[Data drawn from a collection]

[start]

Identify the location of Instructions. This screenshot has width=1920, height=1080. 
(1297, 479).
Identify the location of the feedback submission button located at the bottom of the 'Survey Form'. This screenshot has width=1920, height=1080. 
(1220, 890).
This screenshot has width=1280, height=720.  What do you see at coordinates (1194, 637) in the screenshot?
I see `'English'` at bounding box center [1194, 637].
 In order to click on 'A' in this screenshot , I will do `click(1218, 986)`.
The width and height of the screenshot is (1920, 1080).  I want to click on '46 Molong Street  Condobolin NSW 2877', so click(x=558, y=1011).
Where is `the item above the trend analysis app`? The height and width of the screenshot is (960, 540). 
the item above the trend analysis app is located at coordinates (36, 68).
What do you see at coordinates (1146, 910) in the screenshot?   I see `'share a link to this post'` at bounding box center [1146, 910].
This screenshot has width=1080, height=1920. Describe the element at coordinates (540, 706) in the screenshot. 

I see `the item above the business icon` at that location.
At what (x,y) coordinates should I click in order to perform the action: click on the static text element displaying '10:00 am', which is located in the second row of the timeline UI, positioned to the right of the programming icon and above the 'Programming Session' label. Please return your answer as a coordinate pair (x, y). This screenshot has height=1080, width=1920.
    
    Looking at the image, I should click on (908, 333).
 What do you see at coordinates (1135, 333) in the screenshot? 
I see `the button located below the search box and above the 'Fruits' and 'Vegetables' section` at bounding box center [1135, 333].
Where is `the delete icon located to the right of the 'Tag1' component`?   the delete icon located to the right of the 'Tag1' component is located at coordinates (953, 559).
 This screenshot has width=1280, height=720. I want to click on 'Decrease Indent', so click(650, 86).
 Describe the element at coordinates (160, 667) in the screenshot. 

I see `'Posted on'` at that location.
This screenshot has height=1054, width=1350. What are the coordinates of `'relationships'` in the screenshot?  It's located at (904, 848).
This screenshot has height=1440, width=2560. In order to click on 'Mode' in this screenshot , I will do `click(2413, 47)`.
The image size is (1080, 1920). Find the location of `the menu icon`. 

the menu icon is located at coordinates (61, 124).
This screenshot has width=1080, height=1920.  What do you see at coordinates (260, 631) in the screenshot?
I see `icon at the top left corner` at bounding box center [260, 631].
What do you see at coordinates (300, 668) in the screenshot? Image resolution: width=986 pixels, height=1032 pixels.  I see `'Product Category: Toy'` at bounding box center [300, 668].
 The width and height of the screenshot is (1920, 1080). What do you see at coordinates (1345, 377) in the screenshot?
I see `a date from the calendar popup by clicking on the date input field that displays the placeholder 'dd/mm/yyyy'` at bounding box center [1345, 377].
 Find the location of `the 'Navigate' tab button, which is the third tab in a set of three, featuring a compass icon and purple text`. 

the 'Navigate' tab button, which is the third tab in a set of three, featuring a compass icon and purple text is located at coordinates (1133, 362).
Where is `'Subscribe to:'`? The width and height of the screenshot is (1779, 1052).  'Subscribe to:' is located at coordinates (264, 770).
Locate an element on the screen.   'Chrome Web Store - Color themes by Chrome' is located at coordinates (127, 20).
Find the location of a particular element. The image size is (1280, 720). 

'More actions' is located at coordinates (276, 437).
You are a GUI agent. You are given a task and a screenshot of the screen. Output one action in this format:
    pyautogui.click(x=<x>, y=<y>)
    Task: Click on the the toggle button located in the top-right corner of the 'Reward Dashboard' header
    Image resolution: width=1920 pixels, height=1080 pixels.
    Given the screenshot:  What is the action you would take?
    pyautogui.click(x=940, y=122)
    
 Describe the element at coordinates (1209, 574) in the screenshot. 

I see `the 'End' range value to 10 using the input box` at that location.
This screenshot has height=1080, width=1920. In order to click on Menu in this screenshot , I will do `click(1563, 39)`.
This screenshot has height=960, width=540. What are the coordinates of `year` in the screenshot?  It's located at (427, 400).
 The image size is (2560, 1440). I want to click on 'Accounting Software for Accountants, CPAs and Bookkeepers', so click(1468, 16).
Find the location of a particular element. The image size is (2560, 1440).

[end]

**REQUIREMENTS:** Return everything from the start of the items down to the line containing "(1220, 890).", including that line, word for word.

**OUTPUT BELOW:**
Identify the location of Instructions. This screenshot has width=1920, height=1080. 
(1297, 479).
Identify the location of the feedback submission button located at the bottom of the 'Survey Form'. This screenshot has width=1920, height=1080. 
(1220, 890).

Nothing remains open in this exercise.